[Stored data]

#####

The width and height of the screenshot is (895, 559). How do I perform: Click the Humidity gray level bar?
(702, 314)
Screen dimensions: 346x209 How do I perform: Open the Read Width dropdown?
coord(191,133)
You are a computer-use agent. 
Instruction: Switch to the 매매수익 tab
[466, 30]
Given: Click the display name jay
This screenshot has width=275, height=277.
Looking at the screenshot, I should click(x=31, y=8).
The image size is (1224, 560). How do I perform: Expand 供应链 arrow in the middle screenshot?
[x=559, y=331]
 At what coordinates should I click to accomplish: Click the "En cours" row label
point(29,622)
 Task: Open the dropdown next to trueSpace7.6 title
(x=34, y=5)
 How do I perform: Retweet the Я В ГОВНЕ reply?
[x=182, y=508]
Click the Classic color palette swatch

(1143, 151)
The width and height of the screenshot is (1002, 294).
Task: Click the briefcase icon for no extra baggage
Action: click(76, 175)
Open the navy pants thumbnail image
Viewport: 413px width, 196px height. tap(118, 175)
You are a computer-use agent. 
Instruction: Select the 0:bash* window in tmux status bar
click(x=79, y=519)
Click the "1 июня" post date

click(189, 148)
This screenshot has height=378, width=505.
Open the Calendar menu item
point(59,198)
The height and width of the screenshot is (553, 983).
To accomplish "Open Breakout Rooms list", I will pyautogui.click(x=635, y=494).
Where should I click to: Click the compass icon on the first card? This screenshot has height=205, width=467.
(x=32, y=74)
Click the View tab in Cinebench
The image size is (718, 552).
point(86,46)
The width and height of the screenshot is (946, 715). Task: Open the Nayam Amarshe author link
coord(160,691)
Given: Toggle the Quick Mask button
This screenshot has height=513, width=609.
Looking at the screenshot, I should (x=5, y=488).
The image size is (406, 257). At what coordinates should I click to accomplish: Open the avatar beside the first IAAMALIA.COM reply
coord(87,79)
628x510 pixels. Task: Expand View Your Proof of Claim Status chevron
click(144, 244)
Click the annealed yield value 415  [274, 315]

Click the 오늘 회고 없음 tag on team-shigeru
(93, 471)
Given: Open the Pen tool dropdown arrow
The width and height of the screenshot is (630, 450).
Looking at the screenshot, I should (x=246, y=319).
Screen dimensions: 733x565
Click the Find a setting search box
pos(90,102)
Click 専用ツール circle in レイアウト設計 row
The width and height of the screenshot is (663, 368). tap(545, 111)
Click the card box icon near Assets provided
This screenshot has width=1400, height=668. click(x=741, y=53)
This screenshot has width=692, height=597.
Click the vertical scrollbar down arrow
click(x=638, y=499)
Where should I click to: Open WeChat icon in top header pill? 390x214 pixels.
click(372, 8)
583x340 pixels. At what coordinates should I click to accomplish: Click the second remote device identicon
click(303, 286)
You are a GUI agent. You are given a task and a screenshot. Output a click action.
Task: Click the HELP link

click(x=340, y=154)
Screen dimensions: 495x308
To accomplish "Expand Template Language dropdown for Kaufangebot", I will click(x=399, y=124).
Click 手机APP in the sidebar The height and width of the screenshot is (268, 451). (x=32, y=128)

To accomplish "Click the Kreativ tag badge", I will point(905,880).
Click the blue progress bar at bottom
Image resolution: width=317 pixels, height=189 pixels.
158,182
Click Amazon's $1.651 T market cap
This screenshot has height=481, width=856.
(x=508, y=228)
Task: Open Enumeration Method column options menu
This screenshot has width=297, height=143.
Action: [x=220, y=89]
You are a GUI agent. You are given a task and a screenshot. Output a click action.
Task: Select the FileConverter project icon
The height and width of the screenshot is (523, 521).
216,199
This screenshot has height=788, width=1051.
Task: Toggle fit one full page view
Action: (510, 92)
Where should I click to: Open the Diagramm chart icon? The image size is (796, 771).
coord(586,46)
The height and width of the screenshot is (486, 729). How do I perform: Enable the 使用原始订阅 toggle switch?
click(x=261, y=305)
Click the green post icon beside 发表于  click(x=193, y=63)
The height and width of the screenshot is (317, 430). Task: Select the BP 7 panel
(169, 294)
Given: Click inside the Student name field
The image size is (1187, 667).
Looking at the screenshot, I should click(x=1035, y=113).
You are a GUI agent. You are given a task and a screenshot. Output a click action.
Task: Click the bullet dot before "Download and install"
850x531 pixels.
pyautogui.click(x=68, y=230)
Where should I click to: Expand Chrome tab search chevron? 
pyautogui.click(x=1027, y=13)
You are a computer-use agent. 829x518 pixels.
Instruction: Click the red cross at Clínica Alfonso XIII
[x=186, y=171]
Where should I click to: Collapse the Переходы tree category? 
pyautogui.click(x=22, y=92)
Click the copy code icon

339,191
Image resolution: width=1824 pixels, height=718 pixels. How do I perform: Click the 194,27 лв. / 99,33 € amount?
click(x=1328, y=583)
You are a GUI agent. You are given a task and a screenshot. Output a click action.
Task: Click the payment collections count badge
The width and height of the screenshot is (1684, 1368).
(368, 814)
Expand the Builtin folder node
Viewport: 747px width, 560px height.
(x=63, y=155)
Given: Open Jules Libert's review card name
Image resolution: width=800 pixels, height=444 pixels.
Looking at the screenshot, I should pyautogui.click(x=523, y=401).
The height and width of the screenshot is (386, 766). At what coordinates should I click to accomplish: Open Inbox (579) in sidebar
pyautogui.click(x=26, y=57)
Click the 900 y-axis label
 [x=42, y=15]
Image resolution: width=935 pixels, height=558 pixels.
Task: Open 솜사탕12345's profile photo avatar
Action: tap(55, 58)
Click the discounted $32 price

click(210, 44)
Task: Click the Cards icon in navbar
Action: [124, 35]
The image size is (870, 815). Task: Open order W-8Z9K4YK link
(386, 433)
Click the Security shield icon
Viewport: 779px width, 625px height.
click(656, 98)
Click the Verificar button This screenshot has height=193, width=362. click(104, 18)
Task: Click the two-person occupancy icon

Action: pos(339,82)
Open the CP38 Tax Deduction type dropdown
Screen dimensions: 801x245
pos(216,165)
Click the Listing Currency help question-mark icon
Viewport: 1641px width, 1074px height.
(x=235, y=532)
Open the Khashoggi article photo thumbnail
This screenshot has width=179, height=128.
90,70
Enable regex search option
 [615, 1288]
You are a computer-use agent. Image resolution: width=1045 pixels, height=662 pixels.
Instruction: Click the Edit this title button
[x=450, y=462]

#####

- [WORK INSTRUCTIONS] Return the records exactly, every line included.

- [EXERCISE SOLUTION]
The width and height of the screenshot is (895, 559). How do I perform: Click the Humidity gray level bar?
(702, 314)
Screen dimensions: 346x209 How do I perform: Open the Read Width dropdown?
coord(191,133)
You are a computer-use agent. 
Instruction: Switch to the 매매수익 tab
[466, 30]
Given: Click the display name jay
This screenshot has width=275, height=277.
Looking at the screenshot, I should click(x=31, y=8).
The image size is (1224, 560). How do I perform: Expand 供应链 arrow in the middle screenshot?
[x=559, y=331]
 At what coordinates should I click to accomplish: Click the "En cours" row label
point(29,622)
 Task: Open the dropdown next to trueSpace7.6 title
(x=34, y=5)
 How do I perform: Retweet the Я В ГОВНЕ reply?
[x=182, y=508]
Click the Classic color palette swatch

(1143, 151)
The width and height of the screenshot is (1002, 294).
Task: Click the briefcase icon for no extra baggage
Action: click(76, 175)
Open the navy pants thumbnail image
Viewport: 413px width, 196px height. tap(118, 175)
You are a computer-use agent. 
Instruction: Select the 0:bash* window in tmux status bar
click(x=79, y=519)
Click the "1 июня" post date

click(189, 148)
This screenshot has height=378, width=505.
Open the Calendar menu item
point(59,198)
The height and width of the screenshot is (553, 983).
To accomplish "Open Breakout Rooms list", I will pyautogui.click(x=635, y=494).
Where should I click to: Click the compass icon on the first card? This screenshot has height=205, width=467.
(x=32, y=74)
Click the View tab in Cinebench
The image size is (718, 552).
point(86,46)
The width and height of the screenshot is (946, 715). Task: Open the Nayam Amarshe author link
coord(160,691)
Given: Toggle the Quick Mask button
This screenshot has height=513, width=609.
Looking at the screenshot, I should (x=5, y=488).
The image size is (406, 257). At what coordinates should I click to accomplish: Open the avatar beside the first IAAMALIA.COM reply
coord(87,79)
628x510 pixels. Task: Expand View Your Proof of Claim Status chevron
click(144, 244)
Click the annealed yield value 415  [274, 315]

Click the 오늘 회고 없음 tag on team-shigeru
(93, 471)
Given: Open the Pen tool dropdown arrow
The width and height of the screenshot is (630, 450).
Looking at the screenshot, I should (x=246, y=319).
Screen dimensions: 733x565
Click the Find a setting search box
pos(90,102)
Click 専用ツール circle in レイアウト設計 row
The width and height of the screenshot is (663, 368). tap(545, 111)
Click the card box icon near Assets provided
This screenshot has width=1400, height=668. click(x=741, y=53)
This screenshot has width=692, height=597.
Click the vertical scrollbar down arrow
click(x=638, y=499)
Where should I click to: Open WeChat icon in top header pill? 390x214 pixels.
click(372, 8)
583x340 pixels. At what coordinates should I click to accomplish: Click the second remote device identicon
click(303, 286)
You are a GUI agent. You are given a task and a screenshot. Output a click action.
Task: Click the HELP link

click(x=340, y=154)
Screen dimensions: 495x308
To accomplish "Expand Template Language dropdown for Kaufangebot", I will click(x=399, y=124).
Click 手机APP in the sidebar The height and width of the screenshot is (268, 451). (x=32, y=128)

To accomplish "Click the Kreativ tag badge", I will point(905,880).
Click the blue progress bar at bottom
Image resolution: width=317 pixels, height=189 pixels.
158,182
Click Amazon's $1.651 T market cap
This screenshot has height=481, width=856.
(x=508, y=228)
Task: Open Enumeration Method column options menu
This screenshot has width=297, height=143.
Action: [x=220, y=89]
You are a GUI agent. You are given a task and a screenshot. Output a click action.
Task: Select the FileConverter project icon
The height and width of the screenshot is (523, 521).
216,199
This screenshot has height=788, width=1051.
Task: Toggle fit one full page view
Action: (510, 92)
Where should I click to: Open the Diagramm chart icon? The image size is (796, 771).
coord(586,46)
The height and width of the screenshot is (486, 729). How do I perform: Enable the 使用原始订阅 toggle switch?
click(x=261, y=305)
Click the green post icon beside 发表于  click(x=193, y=63)
The height and width of the screenshot is (317, 430). Task: Select the BP 7 panel
(169, 294)
Given: Click inside the Student name field
The image size is (1187, 667).
Looking at the screenshot, I should click(x=1035, y=113).
You are a GUI agent. You are given a task and a screenshot. Output a click action.
Task: Click the bullet dot before "Download and install"
850x531 pixels.
pyautogui.click(x=68, y=230)
Where should I click to: Expand Chrome tab search chevron? 
pyautogui.click(x=1027, y=13)
You are a computer-use agent. 829x518 pixels.
Instruction: Click the red cross at Clínica Alfonso XIII
[x=186, y=171]
Where should I click to: Collapse the Переходы tree category? 
pyautogui.click(x=22, y=92)
Click the copy code icon

339,191
Image resolution: width=1824 pixels, height=718 pixels. How do I perform: Click the 194,27 лв. / 99,33 € amount?
click(x=1328, y=583)
You are a GUI agent. You are given a task and a screenshot. Output a click action.
Task: Click the payment collections count badge
The width and height of the screenshot is (1684, 1368).
(368, 814)
Expand the Builtin folder node
Viewport: 747px width, 560px height.
(x=63, y=155)
Given: Open Jules Libert's review card name
Image resolution: width=800 pixels, height=444 pixels.
Looking at the screenshot, I should pyautogui.click(x=523, y=401).
The height and width of the screenshot is (386, 766). At what coordinates should I click to accomplish: Open Inbox (579) in sidebar
pyautogui.click(x=26, y=57)
Click the 900 y-axis label
 [x=42, y=15]
Image resolution: width=935 pixels, height=558 pixels.
Task: Open 솜사탕12345's profile photo avatar
Action: tap(55, 58)
Click the discounted $32 price

click(210, 44)
Task: Click the Cards icon in navbar
Action: [124, 35]
The image size is (870, 815). Task: Open order W-8Z9K4YK link
(386, 433)
Click the Security shield icon
Viewport: 779px width, 625px height.
click(656, 98)
Click the Verificar button This screenshot has height=193, width=362. click(104, 18)
Task: Click the two-person occupancy icon

Action: pos(339,82)
Open the CP38 Tax Deduction type dropdown
Screen dimensions: 801x245
pos(216,165)
Click the Listing Currency help question-mark icon
Viewport: 1641px width, 1074px height.
(x=235, y=532)
Open the Khashoggi article photo thumbnail
This screenshot has width=179, height=128.
90,70
Enable regex search option
 [615, 1288]
You are a computer-use agent. Image resolution: width=1045 pixels, height=662 pixels.
Instruction: Click the Edit this title button
[x=450, y=462]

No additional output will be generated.